*** GIVEN ENTRIES Section Begins ***

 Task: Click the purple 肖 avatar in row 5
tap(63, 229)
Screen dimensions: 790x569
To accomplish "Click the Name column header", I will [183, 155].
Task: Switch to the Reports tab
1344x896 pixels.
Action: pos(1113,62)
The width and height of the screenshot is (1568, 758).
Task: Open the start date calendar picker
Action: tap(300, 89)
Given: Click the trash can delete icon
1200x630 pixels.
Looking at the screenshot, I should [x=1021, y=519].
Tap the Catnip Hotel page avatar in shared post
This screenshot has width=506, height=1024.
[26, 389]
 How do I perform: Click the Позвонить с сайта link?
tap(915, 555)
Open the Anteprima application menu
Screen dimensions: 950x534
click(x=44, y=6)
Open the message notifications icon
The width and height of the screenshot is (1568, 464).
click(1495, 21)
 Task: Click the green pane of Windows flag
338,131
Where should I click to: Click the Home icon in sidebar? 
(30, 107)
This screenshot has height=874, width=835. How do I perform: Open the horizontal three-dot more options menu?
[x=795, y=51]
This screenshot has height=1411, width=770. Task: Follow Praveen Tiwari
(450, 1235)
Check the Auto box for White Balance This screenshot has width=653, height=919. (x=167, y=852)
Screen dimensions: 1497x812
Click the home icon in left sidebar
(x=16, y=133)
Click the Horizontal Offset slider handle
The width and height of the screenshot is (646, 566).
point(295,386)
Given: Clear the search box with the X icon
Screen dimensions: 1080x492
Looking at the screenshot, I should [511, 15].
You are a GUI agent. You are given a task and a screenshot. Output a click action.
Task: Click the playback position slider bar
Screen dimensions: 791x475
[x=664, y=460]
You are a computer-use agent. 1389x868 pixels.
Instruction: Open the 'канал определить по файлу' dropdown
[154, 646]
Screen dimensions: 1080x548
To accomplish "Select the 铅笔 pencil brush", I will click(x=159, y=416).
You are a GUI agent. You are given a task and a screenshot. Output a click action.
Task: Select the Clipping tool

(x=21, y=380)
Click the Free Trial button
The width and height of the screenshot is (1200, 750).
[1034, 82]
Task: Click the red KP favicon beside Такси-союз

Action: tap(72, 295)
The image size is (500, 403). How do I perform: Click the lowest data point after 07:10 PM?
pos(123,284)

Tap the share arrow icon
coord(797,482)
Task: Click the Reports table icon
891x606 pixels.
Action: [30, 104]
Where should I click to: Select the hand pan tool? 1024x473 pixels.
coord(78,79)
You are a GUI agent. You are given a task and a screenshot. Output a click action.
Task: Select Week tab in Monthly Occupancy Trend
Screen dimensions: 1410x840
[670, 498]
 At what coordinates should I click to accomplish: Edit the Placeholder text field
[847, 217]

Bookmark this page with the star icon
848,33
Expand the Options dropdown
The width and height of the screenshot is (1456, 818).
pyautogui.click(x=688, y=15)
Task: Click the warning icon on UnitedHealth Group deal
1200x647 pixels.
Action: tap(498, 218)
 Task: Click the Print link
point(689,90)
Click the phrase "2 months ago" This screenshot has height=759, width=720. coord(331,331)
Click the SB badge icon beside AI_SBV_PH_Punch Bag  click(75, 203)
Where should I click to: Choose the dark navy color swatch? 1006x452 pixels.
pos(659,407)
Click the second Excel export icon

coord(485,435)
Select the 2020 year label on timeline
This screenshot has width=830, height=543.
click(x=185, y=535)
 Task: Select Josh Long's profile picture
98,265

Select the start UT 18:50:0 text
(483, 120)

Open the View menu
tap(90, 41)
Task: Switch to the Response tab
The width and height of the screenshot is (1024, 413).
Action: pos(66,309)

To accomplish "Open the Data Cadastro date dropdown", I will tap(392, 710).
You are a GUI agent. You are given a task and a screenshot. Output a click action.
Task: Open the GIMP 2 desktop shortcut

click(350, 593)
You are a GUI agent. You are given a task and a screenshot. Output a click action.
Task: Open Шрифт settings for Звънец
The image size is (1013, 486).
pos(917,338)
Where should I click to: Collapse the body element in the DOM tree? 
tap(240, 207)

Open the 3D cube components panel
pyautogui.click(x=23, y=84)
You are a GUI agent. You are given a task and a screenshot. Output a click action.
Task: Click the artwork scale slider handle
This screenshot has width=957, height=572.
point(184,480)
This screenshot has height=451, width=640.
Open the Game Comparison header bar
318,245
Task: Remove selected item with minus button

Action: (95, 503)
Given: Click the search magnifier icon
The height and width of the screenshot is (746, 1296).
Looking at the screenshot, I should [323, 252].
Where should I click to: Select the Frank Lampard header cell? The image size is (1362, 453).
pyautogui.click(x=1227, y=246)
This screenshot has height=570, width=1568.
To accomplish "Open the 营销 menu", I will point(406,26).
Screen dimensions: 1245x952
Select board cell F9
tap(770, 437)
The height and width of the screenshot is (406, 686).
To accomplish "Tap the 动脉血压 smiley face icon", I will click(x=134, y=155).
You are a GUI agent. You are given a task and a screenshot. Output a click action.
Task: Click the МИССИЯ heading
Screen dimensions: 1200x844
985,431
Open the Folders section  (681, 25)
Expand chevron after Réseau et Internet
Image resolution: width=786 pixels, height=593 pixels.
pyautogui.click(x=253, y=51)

*** GIVEN ENTRIES Section Ends ***

Repeat each line of the data exactly, missing none.

REPLY TO THE EXERCISE –
 Task: Click the purple 肖 avatar in row 5
tap(63, 229)
Screen dimensions: 790x569
To accomplish "Click the Name column header", I will [183, 155].
Task: Switch to the Reports tab
1344x896 pixels.
Action: pos(1113,62)
The width and height of the screenshot is (1568, 758).
Task: Open the start date calendar picker
Action: tap(300, 89)
Given: Click the trash can delete icon
1200x630 pixels.
Looking at the screenshot, I should [x=1021, y=519].
Tap the Catnip Hotel page avatar in shared post
This screenshot has width=506, height=1024.
[26, 389]
 How do I perform: Click the Позвонить с сайта link?
tap(915, 555)
Open the Anteprima application menu
Screen dimensions: 950x534
click(x=44, y=6)
Open the message notifications icon
The width and height of the screenshot is (1568, 464).
click(1495, 21)
 Task: Click the green pane of Windows flag
338,131
Where should I click to: Click the Home icon in sidebar? 
(30, 107)
This screenshot has height=874, width=835. How do I perform: Open the horizontal three-dot more options menu?
[x=795, y=51]
This screenshot has height=1411, width=770. Task: Follow Praveen Tiwari
(450, 1235)
Check the Auto box for White Balance This screenshot has width=653, height=919. (x=167, y=852)
Screen dimensions: 1497x812
Click the home icon in left sidebar
(x=16, y=133)
Click the Horizontal Offset slider handle
The width and height of the screenshot is (646, 566).
point(295,386)
Given: Clear the search box with the X icon
Screen dimensions: 1080x492
Looking at the screenshot, I should [511, 15].
You are a GUI agent. You are given a task and a screenshot. Output a click action.
Task: Click the playback position slider bar
Screen dimensions: 791x475
[x=664, y=460]
You are a computer-use agent. 1389x868 pixels.
Instruction: Open the 'канал определить по файлу' dropdown
[154, 646]
Screen dimensions: 1080x548
To accomplish "Select the 铅笔 pencil brush", I will click(x=159, y=416).
You are a GUI agent. You are given a task and a screenshot. Output a click action.
Task: Select the Clipping tool

(x=21, y=380)
Click the Free Trial button
The width and height of the screenshot is (1200, 750).
[1034, 82]
Task: Click the red KP favicon beside Такси-союз

Action: tap(72, 295)
The image size is (500, 403). How do I perform: Click the lowest data point after 07:10 PM?
pos(123,284)

Tap the share arrow icon
coord(797,482)
Task: Click the Reports table icon
891x606 pixels.
Action: [30, 104]
Where should I click to: Select the hand pan tool? 1024x473 pixels.
coord(78,79)
You are a GUI agent. You are given a task and a screenshot. Output a click action.
Task: Select Week tab in Monthly Occupancy Trend
Screen dimensions: 1410x840
[670, 498]
 At what coordinates should I click to accomplish: Edit the Placeholder text field
[847, 217]

Bookmark this page with the star icon
848,33
Expand the Options dropdown
The width and height of the screenshot is (1456, 818).
pyautogui.click(x=688, y=15)
Task: Click the warning icon on UnitedHealth Group deal
1200x647 pixels.
Action: tap(498, 218)
 Task: Click the Print link
point(689,90)
Click the phrase "2 months ago" This screenshot has height=759, width=720. coord(331,331)
Click the SB badge icon beside AI_SBV_PH_Punch Bag  click(75, 203)
Where should I click to: Choose the dark navy color swatch? 1006x452 pixels.
pos(659,407)
Click the second Excel export icon

coord(485,435)
Select the 2020 year label on timeline
This screenshot has width=830, height=543.
click(x=185, y=535)
 Task: Select Josh Long's profile picture
98,265

Select the start UT 18:50:0 text
(483, 120)

Open the View menu
tap(90, 41)
Task: Switch to the Response tab
The width and height of the screenshot is (1024, 413).
Action: pos(66,309)

To accomplish "Open the Data Cadastro date dropdown", I will tap(392, 710).
You are a GUI agent. You are given a task and a screenshot. Output a click action.
Task: Open the GIMP 2 desktop shortcut

click(350, 593)
You are a GUI agent. You are given a task and a screenshot. Output a click action.
Task: Open Шрифт settings for Звънец
The image size is (1013, 486).
pos(917,338)
Where should I click to: Collapse the body element in the DOM tree? 
tap(240, 207)

Open the 3D cube components panel
pyautogui.click(x=23, y=84)
You are a GUI agent. You are given a task and a screenshot. Output a click action.
Task: Click the artwork scale slider handle
This screenshot has width=957, height=572.
point(184,480)
This screenshot has height=451, width=640.
Open the Game Comparison header bar
318,245
Task: Remove selected item with minus button

Action: (95, 503)
Given: Click the search magnifier icon
The height and width of the screenshot is (746, 1296).
Looking at the screenshot, I should [323, 252].
Where should I click to: Select the Frank Lampard header cell? The image size is (1362, 453).
pyautogui.click(x=1227, y=246)
This screenshot has height=570, width=1568.
To accomplish "Open the 营销 menu", I will point(406,26).
Screen dimensions: 1245x952
Select board cell F9
tap(770, 437)
The height and width of the screenshot is (406, 686).
To accomplish "Tap the 动脉血压 smiley face icon", I will click(x=134, y=155).
You are a GUI agent. You are given a task and a screenshot. Output a click action.
Task: Click the МИССИЯ heading
Screen dimensions: 1200x844
985,431
Open the Folders section  (681, 25)
Expand chevron after Réseau et Internet
Image resolution: width=786 pixels, height=593 pixels.
pyautogui.click(x=253, y=51)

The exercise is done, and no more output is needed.